His father said Suraj keeps himself occupied by reading newspapers, and is looking for a job. His father has not come to Mumbai for his further treatment. “I will not go the city again alone for my treatment. Suraj is the only support in my life and now it’s his turn to get support from me,” said the father.
Two years on, victim finds solace in family
When Gorai resident Virginia D’souza read about the Ghatkopar train accident victim Monika More losing both her hands, she could understand the pain the teenager would have undergone. In May 2011, her sister Sharon underwent something similar at Mira Road railway station, which resulted in her losing the fingers of her hand.
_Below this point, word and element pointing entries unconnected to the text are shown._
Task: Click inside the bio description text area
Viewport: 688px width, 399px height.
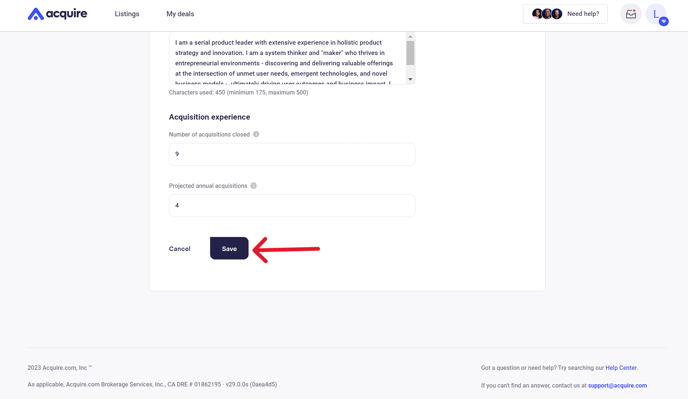Action: tap(288, 58)
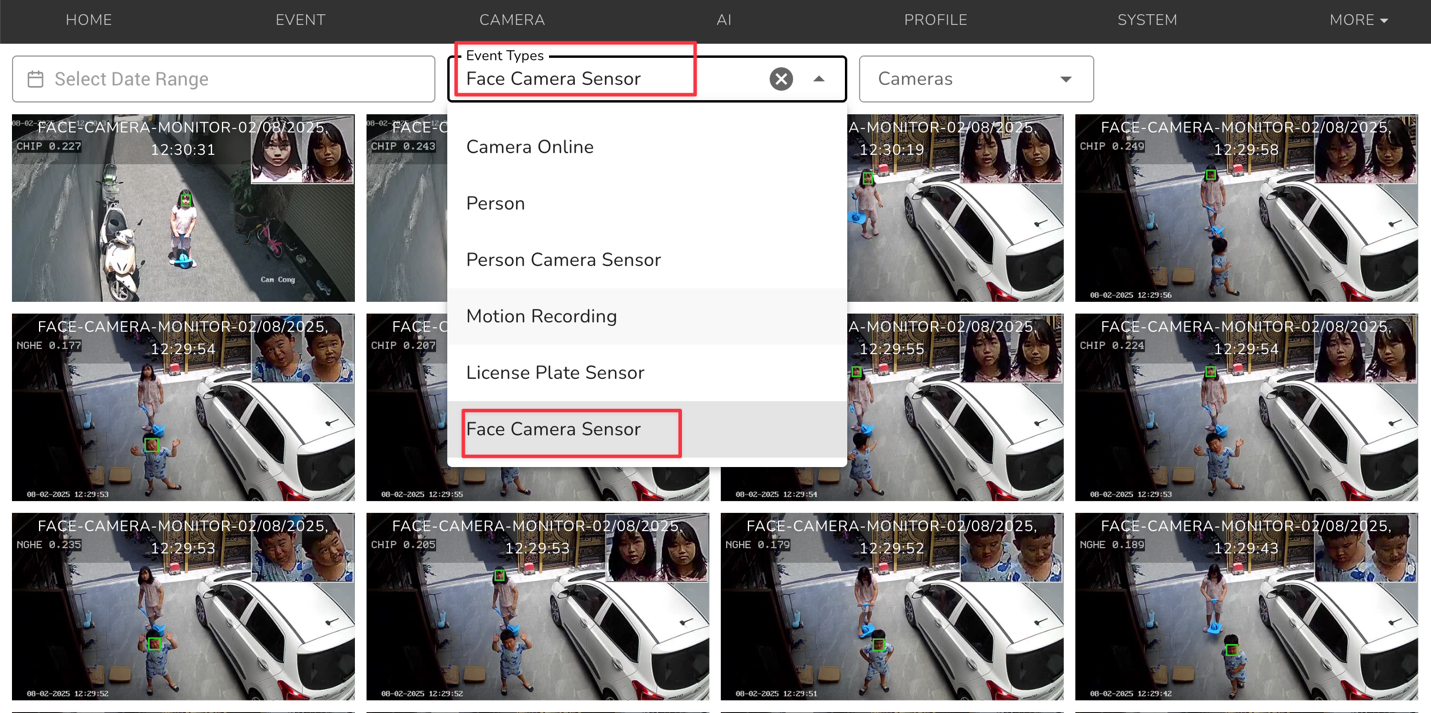Pick Motion Recording from the list
This screenshot has height=713, width=1431.
(541, 316)
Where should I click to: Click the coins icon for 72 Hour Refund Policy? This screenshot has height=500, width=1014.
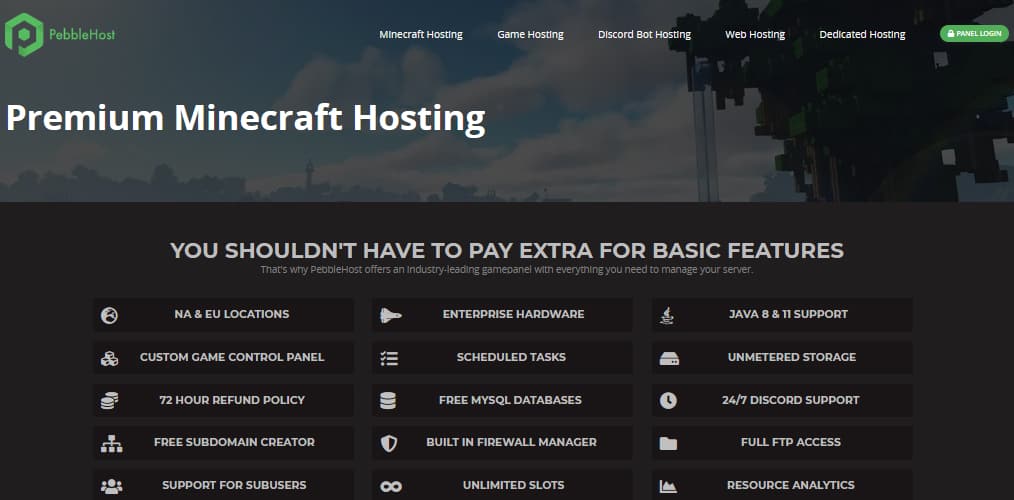110,400
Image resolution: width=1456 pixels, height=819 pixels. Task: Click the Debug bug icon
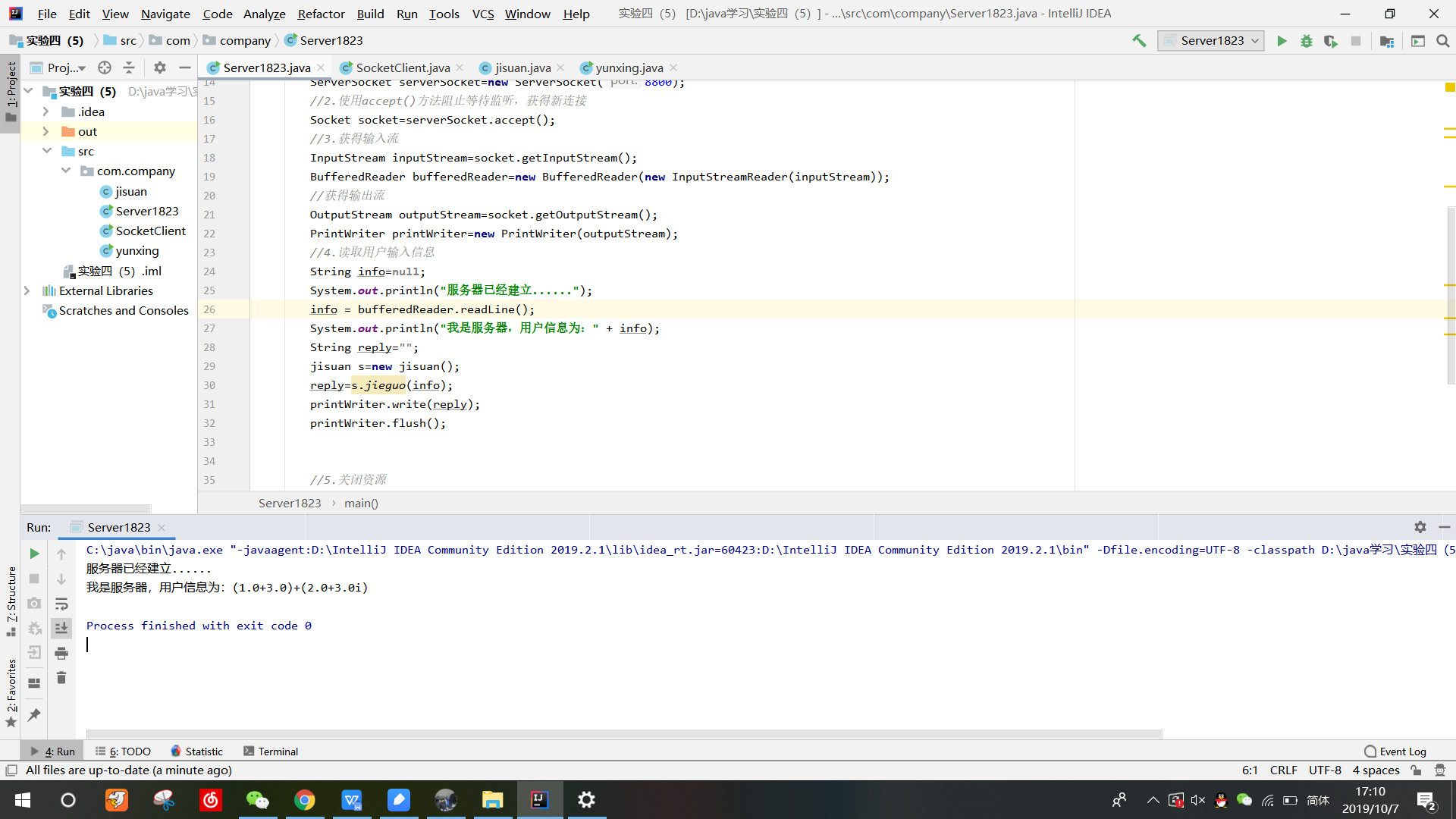pos(1306,41)
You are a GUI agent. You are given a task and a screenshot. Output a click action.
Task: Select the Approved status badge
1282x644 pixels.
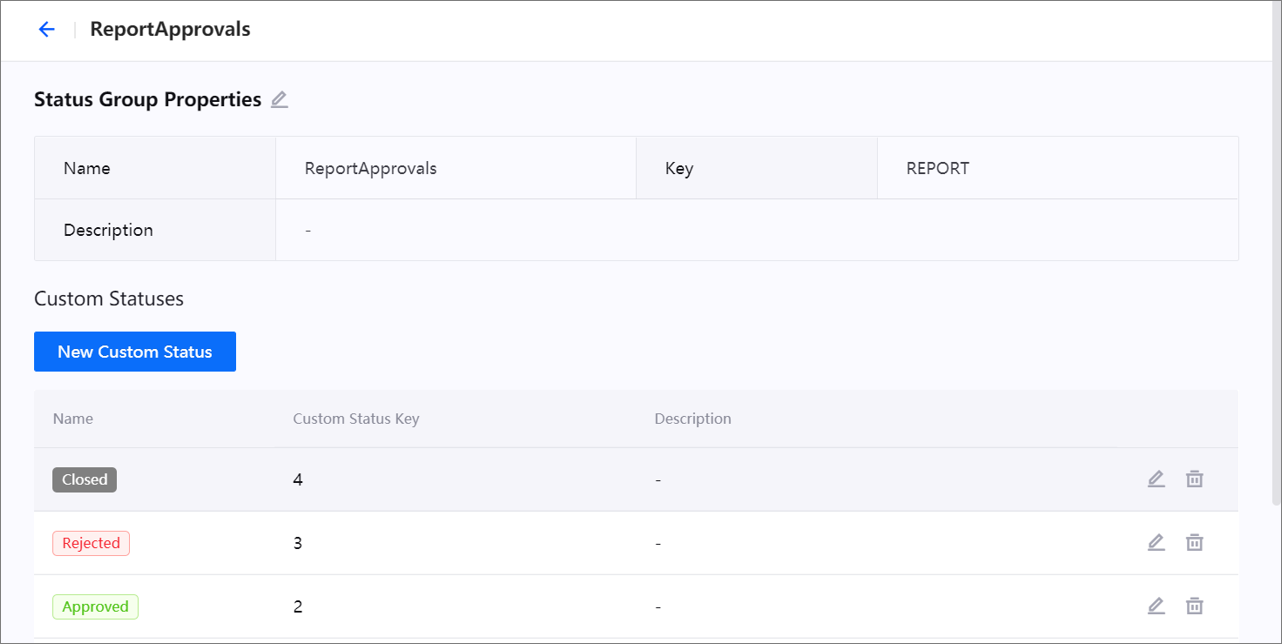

Today, despite losing four fingers of her right hand and two fingers on her left hand, 34-year-old Sharon manages to do almost all her work by herself. “If today I have gotten back to leading a normal life, it’s only because of my family and my friends. They have been so motivating and encouraging at every stage during this period that it helped me face life again. They all call me a brave girl, but probably it’s because of them that I have become so courageous,” said Sharon.
Virginia, however, is all praise for her sister. She said, “On the day the accident took place, we had to shift her to three hospitals in eight hours. My sister’s ribs were fractured and we were so worried for her. She had fallen into the gap between the train and platform. At the time, our concern was to get her to a good hospital, as doctors at the first hospital suggested amputation. We surely did not want that to be done and, therefore, took a second and a third opinion as well.
The doctors at a hospital in Mulund, where we took her to on the day of the accident, finally told us there was no need to cut her hand from the wrist down and only the fingers would need to be amputated,” said Virginia. “My husband went and measured the gap a few days later, only to find it to be 13 inches. Besides, at the BMC hospital where she was taken to first, her jewellery was also robbed,” added Virginia.